Chronic Hormonal Imbalance and Adipose Redistribution Is Associated with Hypothalamic Neuropathology following Blast Exposure.

Endocrine disorders have been shown to be a consequence of blast traumatic brain injury in soldiers returning from military conflicts. Hormone deficiency and adrenocorticotropic hormone (ACTH) dysfunction can lead to symptoms such as fatigue, anxiety, irritability, insomnia, sexual dysfunction, and decreased quality of life. Given these changes following blast exposure, the current study focused on investigating chronic pathology within the hypothalamus following blast, in addition to systemic effects. An established rodent model of blast neurotrauma was used to induce mild blast-induced neurotrauma. Adipose tissue, blood, and brain samples were collected at one and three months following a single blast exposure.

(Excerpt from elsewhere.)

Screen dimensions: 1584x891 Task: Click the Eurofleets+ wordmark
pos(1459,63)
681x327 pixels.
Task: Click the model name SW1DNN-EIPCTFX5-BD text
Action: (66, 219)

Adipose tissue and blood were evaluated for changes in ACTH, adiponectin, C-reactive protein, glial fibrillary acidic protein, interleukin (IL)-1β, and leptin. The hypothalamus was evaluated for injury using immunohistochemical techniques. The results demonstrated that the weight of the blast animals was significantly less, compared with the sham group. The slower rate of increase in their weight was associated with changes in ACTH, IL-1β, and leptin levels. Further, histological analysis indicated elevated levels of cleaved caspase-3 positive cells within the hypothalamus. The data suggest that long-term outcomes of brain injury occurring from blast exposure include dysfunction of the hypothalamus, which leads to compromised hormonal function, elevated biological stress-related hormones, and subsequent adipose tissue remodeling.